Exercise
When you reach the line containing "This screenshot has height=662, width=1072." in the records below, set it down exactly, together with every later line through the end, but not the pictures.

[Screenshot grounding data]
* * * *

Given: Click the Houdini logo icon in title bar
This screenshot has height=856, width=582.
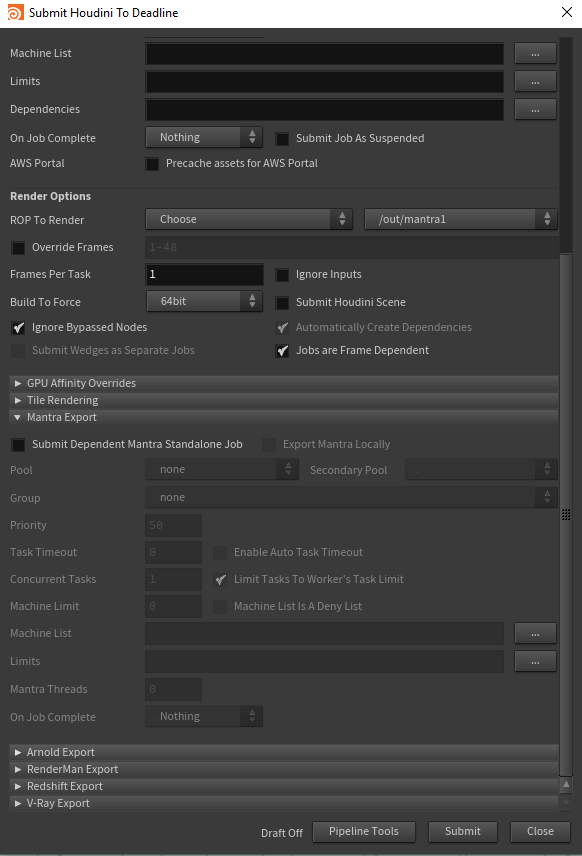Looking at the screenshot, I should pyautogui.click(x=16, y=13).
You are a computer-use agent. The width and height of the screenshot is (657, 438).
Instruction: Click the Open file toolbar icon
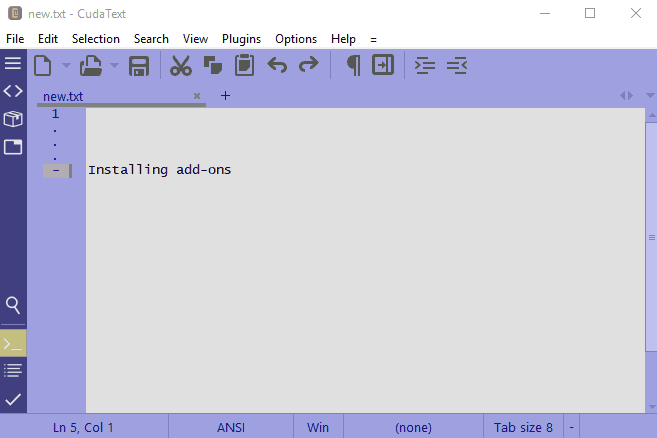pyautogui.click(x=91, y=66)
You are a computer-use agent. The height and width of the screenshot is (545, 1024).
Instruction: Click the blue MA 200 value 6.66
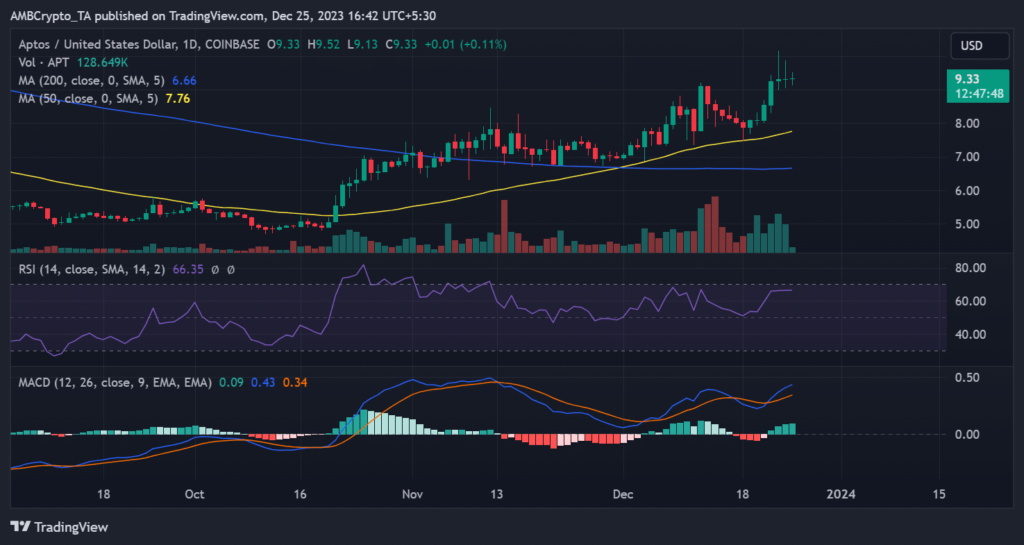coord(186,79)
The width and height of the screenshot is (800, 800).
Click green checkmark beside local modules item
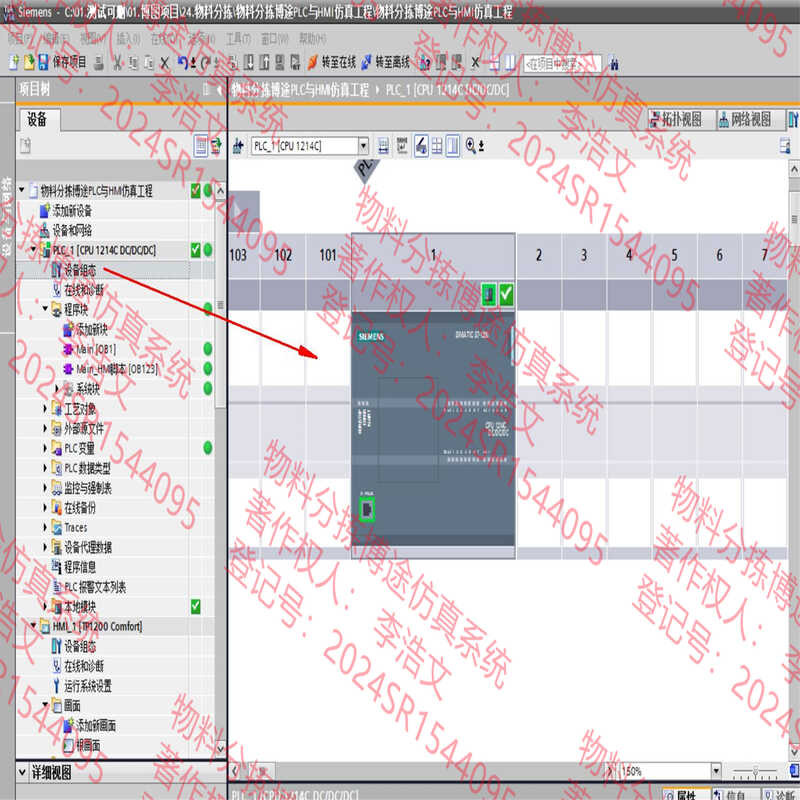(x=196, y=606)
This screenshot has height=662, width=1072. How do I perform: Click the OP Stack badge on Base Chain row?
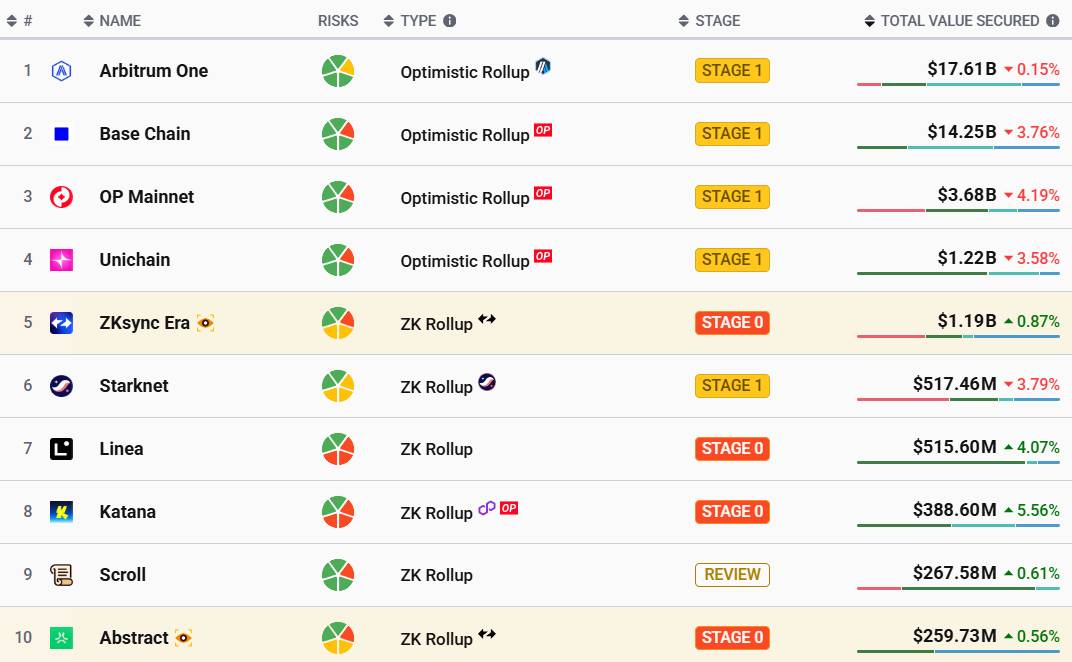coord(543,130)
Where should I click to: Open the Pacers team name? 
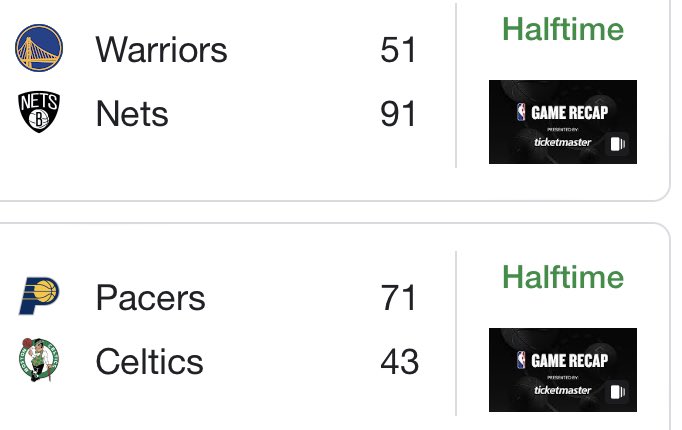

* * * *

Result of this exercise
This screenshot has height=662, width=1072. How do I perform: Click the OP Stack badge on Base Chain row?
coord(543,130)
Where should I click to: Open the Pacers team name? 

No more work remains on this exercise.